On the issue of child labour, Ngige said Nigeria has a Child Labour Policy while efforts were being made to bring on board a new Action Plan to replace the Action Plan that expired in 2017 before COVID-19 interfered.
“So, we are hoping that by next year we shall launch it. We will do so after the validation. We also have the National Steering Committee on Elimination of Child Labour and in the various 36 states. We have the state committees. You already know the Child Labour problems and the type of child labour issues that we have here in Nigeria,” he said.
The minister added that government has also instituted basic healthcare for children by building primary healthcare centres, one in each political ward in Nigeria.

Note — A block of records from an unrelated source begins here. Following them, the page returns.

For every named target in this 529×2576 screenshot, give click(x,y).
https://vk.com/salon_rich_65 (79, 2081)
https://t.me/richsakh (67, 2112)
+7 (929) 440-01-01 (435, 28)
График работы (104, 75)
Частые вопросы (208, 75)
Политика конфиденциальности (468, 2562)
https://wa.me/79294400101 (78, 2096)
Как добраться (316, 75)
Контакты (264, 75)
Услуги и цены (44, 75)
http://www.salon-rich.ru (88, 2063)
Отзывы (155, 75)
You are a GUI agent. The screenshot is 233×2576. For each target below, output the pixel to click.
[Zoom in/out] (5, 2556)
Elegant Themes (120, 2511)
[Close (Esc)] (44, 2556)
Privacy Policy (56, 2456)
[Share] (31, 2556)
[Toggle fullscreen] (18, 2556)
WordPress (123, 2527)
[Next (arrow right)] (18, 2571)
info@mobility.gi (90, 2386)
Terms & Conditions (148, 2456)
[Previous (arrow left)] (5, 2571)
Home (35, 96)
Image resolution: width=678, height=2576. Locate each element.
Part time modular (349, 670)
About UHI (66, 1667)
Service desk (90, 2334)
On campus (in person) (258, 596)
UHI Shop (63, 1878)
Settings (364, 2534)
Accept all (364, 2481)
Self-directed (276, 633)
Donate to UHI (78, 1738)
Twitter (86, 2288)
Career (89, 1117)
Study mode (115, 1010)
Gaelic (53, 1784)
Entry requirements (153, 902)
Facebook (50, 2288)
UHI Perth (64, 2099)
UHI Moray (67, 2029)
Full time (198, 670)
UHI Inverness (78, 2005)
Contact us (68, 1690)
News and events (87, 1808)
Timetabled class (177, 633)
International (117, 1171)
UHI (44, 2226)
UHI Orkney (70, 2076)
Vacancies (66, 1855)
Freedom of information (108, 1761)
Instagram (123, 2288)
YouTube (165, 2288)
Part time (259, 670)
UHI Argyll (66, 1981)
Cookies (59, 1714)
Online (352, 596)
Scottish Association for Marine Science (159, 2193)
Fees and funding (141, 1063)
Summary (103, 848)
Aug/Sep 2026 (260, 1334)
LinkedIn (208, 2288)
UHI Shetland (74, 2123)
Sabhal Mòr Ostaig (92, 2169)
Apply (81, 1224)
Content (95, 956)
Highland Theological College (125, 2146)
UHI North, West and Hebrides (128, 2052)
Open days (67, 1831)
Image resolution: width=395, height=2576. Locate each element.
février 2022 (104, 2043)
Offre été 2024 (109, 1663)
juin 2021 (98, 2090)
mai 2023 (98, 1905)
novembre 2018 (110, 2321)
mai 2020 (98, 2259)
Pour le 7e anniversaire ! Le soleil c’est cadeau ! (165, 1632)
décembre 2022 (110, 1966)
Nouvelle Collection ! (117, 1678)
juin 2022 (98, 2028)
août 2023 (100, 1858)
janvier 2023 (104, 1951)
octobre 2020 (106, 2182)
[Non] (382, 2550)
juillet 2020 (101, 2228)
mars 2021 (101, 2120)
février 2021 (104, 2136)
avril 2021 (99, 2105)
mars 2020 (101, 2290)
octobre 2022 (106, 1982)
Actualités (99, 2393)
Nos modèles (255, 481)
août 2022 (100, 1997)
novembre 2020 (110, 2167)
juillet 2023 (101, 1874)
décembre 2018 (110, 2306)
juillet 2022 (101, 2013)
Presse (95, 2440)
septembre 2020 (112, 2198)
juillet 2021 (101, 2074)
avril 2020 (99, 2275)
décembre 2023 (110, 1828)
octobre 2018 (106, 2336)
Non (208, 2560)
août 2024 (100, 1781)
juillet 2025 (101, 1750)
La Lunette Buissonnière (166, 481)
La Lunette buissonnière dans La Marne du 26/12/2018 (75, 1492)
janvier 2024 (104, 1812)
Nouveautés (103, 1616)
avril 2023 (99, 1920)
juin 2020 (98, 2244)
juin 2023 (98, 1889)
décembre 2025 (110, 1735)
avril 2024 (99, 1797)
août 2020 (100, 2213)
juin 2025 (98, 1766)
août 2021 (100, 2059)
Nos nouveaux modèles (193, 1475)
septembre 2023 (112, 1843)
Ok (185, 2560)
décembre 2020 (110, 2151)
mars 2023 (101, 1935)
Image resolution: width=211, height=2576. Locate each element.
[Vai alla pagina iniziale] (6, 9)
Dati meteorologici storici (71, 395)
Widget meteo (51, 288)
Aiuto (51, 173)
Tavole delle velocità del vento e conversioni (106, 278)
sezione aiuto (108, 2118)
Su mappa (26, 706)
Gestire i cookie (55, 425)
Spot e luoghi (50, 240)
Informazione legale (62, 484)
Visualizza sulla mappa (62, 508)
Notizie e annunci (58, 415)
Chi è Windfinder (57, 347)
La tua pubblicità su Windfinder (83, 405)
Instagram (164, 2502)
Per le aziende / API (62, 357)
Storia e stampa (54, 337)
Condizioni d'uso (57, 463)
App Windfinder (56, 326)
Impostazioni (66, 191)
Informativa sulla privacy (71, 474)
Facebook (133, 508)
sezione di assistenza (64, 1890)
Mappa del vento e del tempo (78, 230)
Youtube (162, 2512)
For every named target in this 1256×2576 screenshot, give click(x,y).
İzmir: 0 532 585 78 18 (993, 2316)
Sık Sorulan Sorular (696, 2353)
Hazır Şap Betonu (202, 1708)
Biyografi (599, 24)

“We think we can fight Child Labour-the artisanal mining, children working in cocoa plantation and the rest- but we expect the American government to help us in equipping schools. You have done it in Ivory Coast. You did in South Sudan or one of those countries. They said it when we went for AGOA (Africa Growth and Opportunity Act) in 2017.”
Ngige further solicited technical and logistics assistance from the United States government as the ministry lacks enough resources to carry out its mandate.
He said the ministry needs vehicles and ICT’s, including computers and associated software to keep us on track and keep us in touch with the world.
Earlier, FitzGbbon, the Deputy Chief Mission said they came to get information from the ministry for their end of year report on what Nigeria was doing on elimination of Trafficking in Persons and Child Labour.
She said they also came to engage the ministry as well as find out the kind of aid that Nigeria needs in combating these menaces before reviewing their policy on Nigeria on the two issues.
Parker, the Labour Attaché, said they want get information on how to follow up with the trainings they had in Nigeria on trafficking in persons and child labour before COVID-19 broke out.